Task details
Please copy the records below word for word, from the line with "Entrar (71, 492)" to the line with "Go to TONO (644, 623)", both lines included. Leave the pictures out of your copy.

Provided material
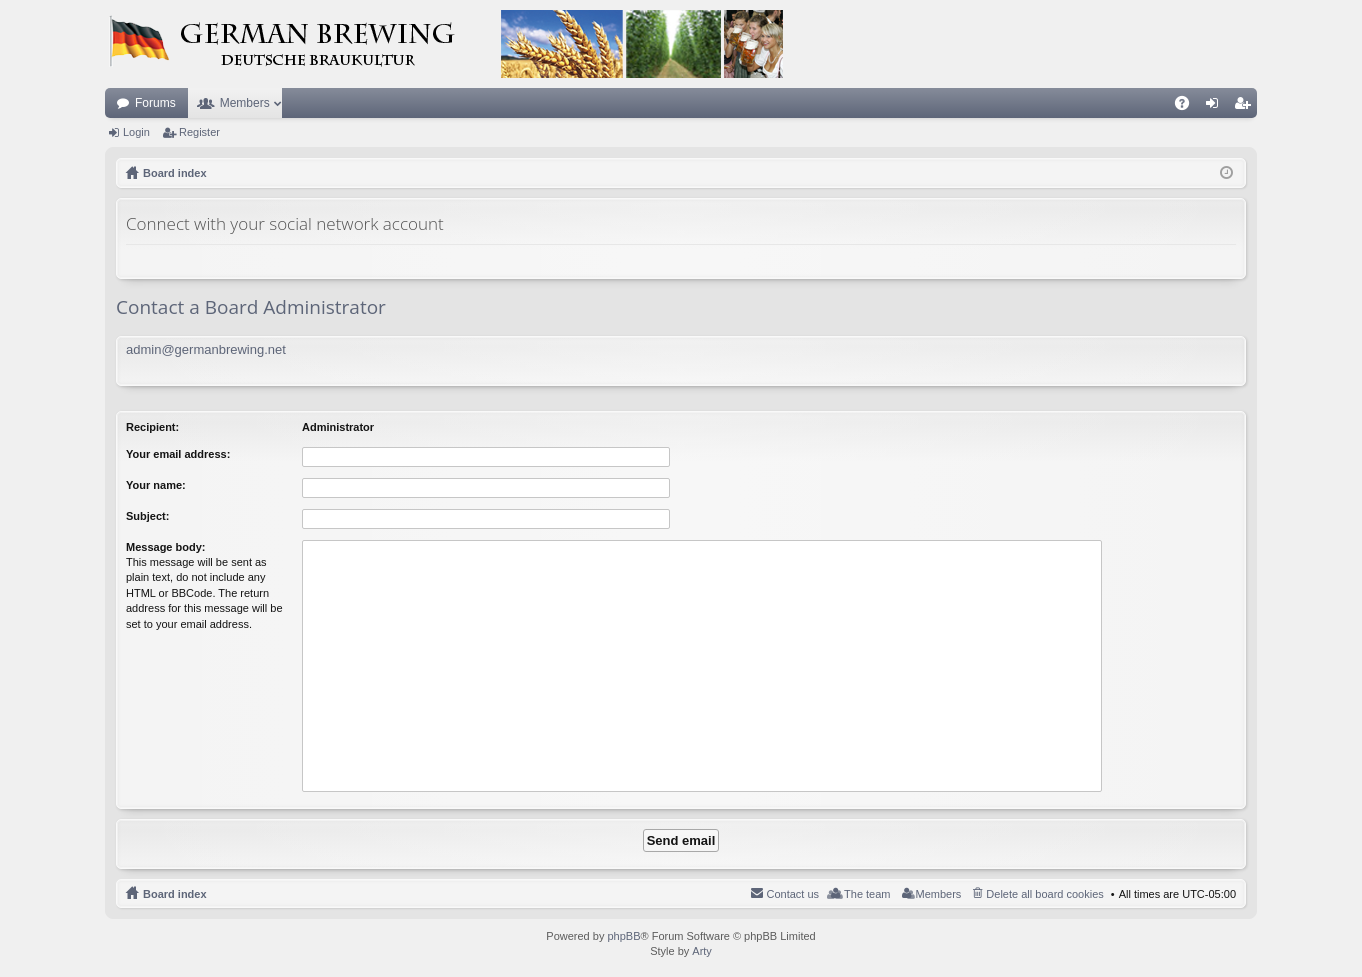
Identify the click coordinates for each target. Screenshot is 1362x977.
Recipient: (152, 427)
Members (245, 103)
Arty (702, 951)
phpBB (623, 936)
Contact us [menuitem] (792, 894)
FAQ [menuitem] (1188, 107)
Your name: (156, 485)
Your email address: (178, 454)
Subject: (147, 516)
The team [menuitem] (867, 894)
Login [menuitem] (1216, 107)
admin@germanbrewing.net (206, 349)
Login (136, 132)
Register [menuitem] (1246, 107)
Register (199, 132)
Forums (155, 103)
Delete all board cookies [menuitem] (1044, 894)
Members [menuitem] (939, 894)
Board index (175, 894)
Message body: (165, 547)
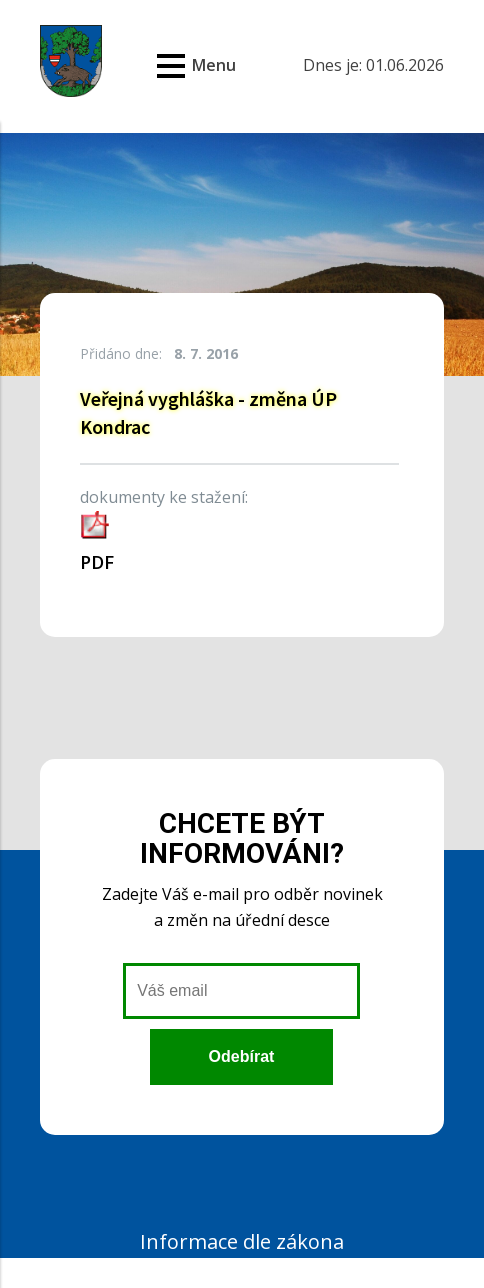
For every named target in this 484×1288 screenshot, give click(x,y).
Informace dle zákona (242, 1241)
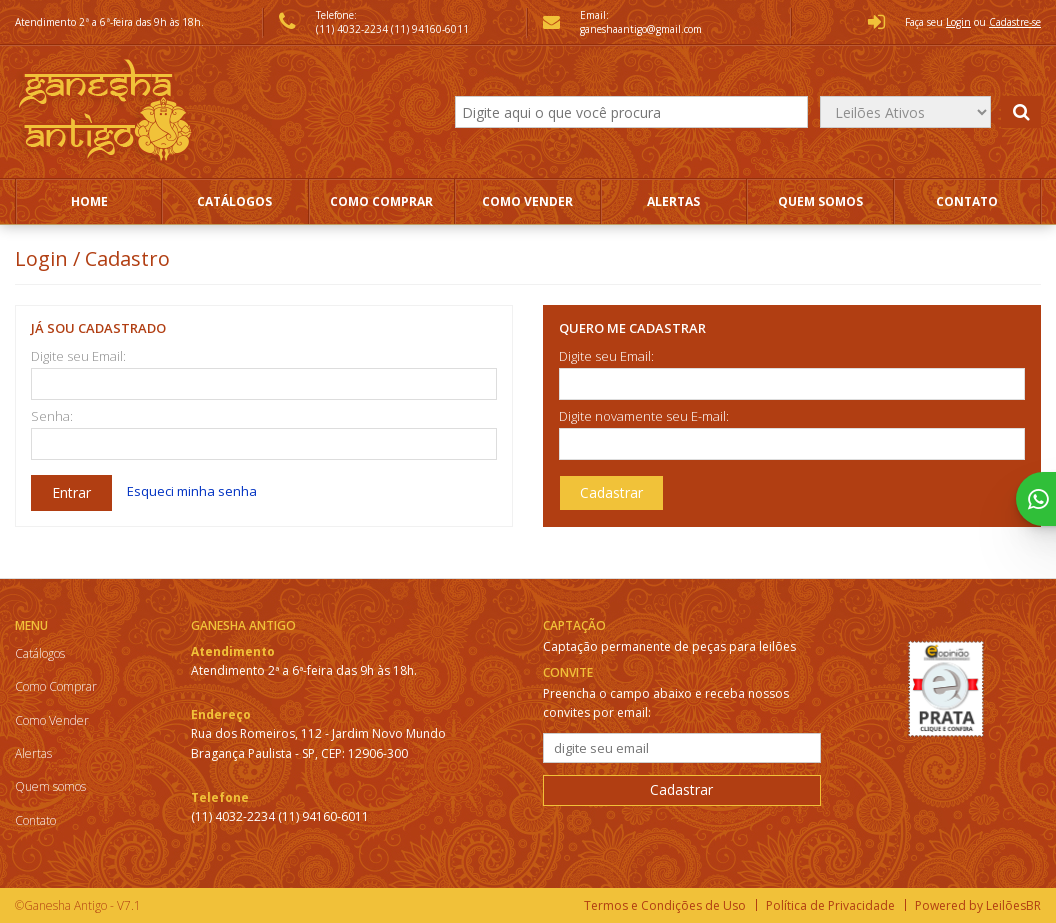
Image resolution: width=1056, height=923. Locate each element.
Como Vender (527, 201)
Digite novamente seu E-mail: (644, 416)
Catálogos (234, 201)
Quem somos (820, 201)
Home (89, 201)
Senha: (52, 416)
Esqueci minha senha (192, 491)
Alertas (673, 201)
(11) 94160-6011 (430, 29)
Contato (967, 201)
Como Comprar (381, 201)
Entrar (71, 492)
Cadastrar (611, 492)
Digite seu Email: (78, 356)
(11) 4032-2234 (353, 29)
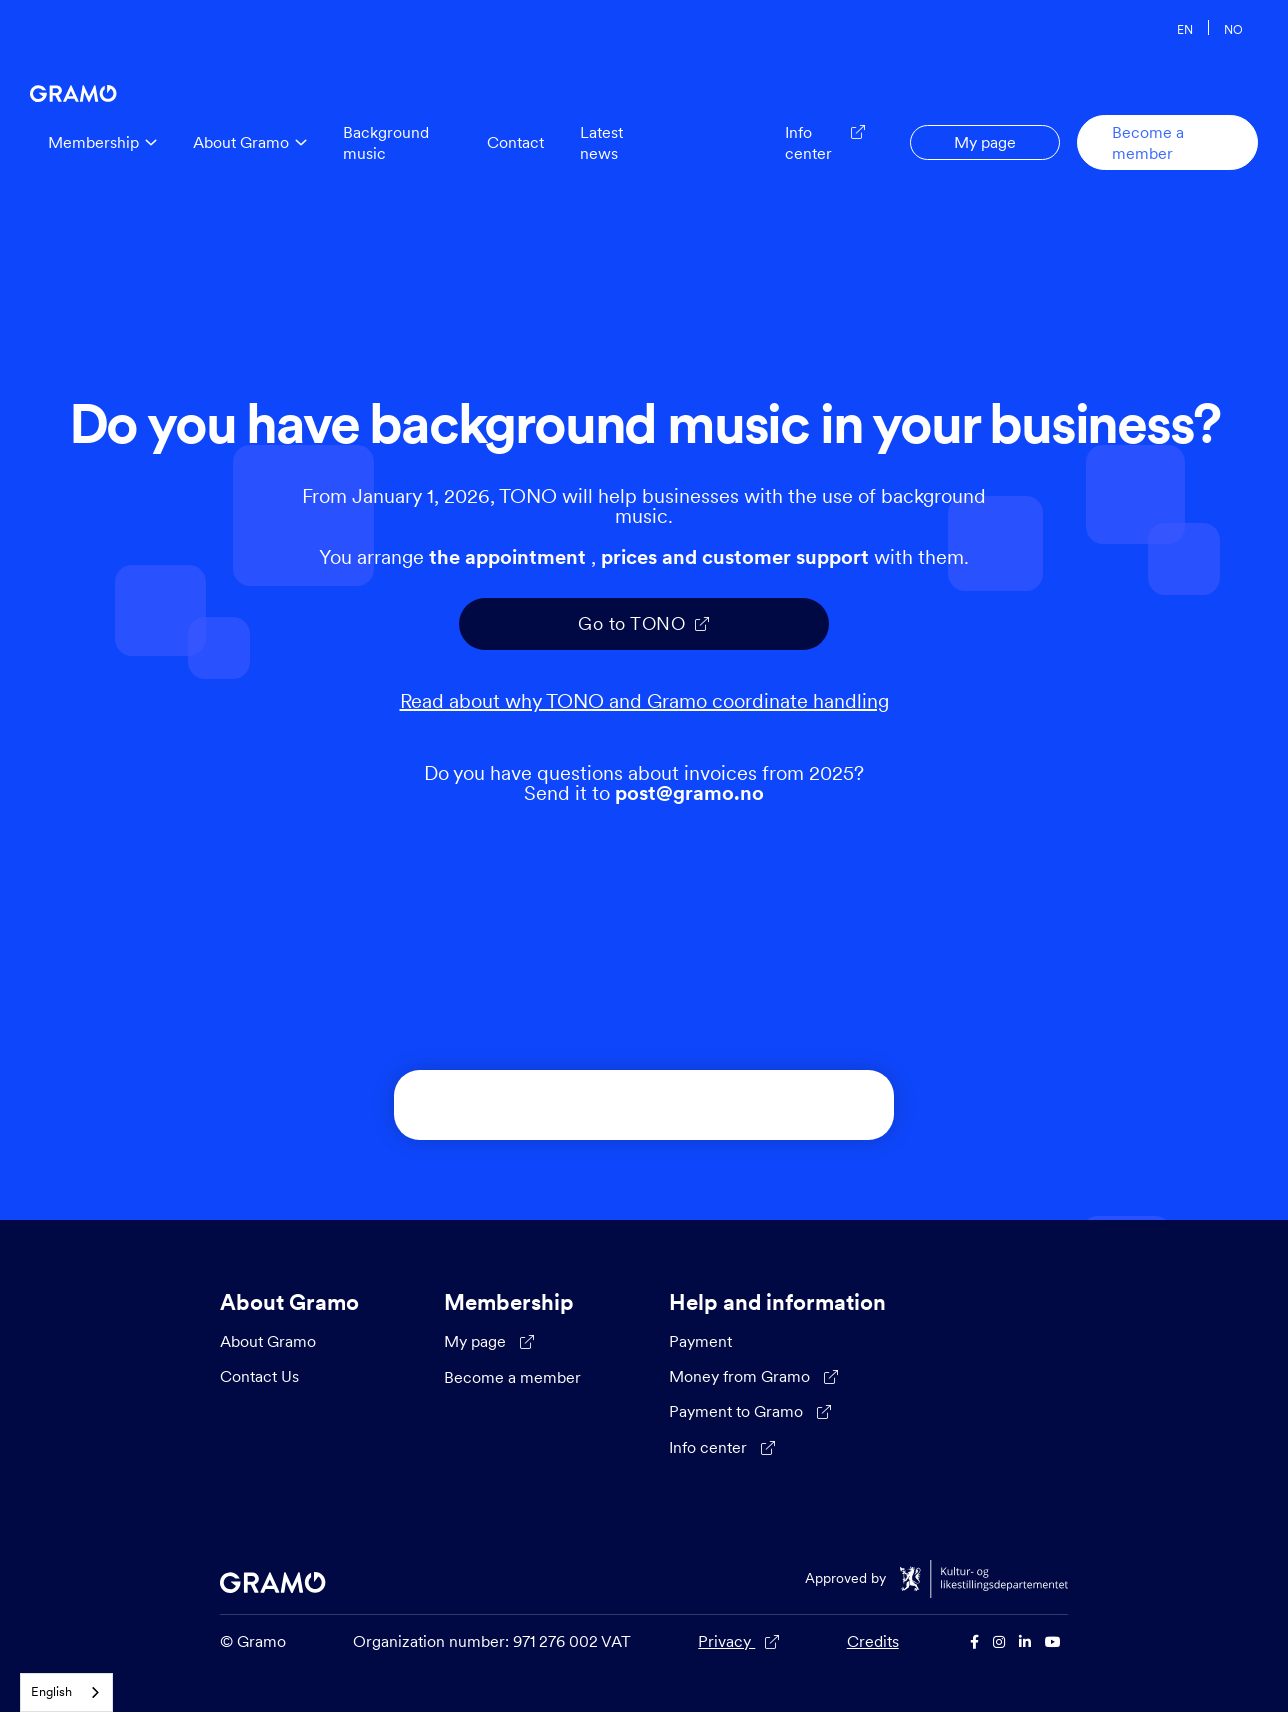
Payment (700, 1341)
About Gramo (268, 1341)
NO (1233, 28)
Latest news (601, 142)
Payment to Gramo (750, 1412)
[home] (73, 88)
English (51, 1691)
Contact (515, 142)
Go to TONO (644, 623)
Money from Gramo (753, 1377)
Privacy (738, 1642)
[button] (102, 142)
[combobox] (66, 1692)
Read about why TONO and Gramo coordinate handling (644, 701)
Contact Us (259, 1376)
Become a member (1148, 142)
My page (985, 142)
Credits (873, 1641)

Reply to the exercise
Entrar (71, 492)
Cadastrar (611, 492)
Digite seu Email: (78, 356)
(11) 4032-2234 (353, 29)
Payment (700, 1341)
About Gramo (268, 1341)
NO (1233, 28)
Latest news (601, 142)
Payment to Gramo (750, 1412)
[home] (73, 88)
English (51, 1691)
Contact (515, 142)
Go to TONO (644, 623)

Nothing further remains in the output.